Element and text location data
#####

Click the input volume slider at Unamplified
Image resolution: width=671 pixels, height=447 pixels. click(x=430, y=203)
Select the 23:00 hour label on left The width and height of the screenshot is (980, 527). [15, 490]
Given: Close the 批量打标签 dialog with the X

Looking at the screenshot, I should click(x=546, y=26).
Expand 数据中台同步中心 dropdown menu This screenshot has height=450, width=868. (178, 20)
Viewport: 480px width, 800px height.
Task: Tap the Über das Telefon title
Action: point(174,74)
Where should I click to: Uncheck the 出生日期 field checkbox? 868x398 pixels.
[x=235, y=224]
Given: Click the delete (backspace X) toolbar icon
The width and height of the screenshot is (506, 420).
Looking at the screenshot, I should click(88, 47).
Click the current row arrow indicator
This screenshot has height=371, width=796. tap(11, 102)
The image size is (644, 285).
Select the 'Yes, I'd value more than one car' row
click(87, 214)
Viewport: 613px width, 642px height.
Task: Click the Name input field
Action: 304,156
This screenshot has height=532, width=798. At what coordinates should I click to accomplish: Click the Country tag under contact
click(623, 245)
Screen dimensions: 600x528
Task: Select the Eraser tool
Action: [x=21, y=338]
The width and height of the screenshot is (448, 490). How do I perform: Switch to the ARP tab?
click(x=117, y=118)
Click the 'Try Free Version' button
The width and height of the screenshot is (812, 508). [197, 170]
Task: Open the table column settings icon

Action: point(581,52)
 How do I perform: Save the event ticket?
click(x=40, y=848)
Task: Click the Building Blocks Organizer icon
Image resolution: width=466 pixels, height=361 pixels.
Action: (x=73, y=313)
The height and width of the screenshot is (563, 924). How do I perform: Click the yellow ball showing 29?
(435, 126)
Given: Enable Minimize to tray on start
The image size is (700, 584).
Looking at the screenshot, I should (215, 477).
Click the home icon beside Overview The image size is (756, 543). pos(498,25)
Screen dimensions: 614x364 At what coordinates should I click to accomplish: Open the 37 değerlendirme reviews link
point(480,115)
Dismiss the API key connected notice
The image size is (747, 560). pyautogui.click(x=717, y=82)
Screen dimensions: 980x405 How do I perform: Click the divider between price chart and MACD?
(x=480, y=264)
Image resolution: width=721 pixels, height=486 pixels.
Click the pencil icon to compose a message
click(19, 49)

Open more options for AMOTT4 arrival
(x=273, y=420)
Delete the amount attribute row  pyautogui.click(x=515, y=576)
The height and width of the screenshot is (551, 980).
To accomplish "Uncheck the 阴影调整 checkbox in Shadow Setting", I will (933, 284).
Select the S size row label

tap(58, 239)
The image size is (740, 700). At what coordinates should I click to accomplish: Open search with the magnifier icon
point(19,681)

#####

→ Aim of the task: Can you reproduce the part of the data that opens with the line containing "The image size is (740, 700)." and runs through the end of the data, unchanged?

→ Final answer:
The image size is (740, 700). At what coordinates should I click to accomplish: Open search with the magnifier icon
point(19,681)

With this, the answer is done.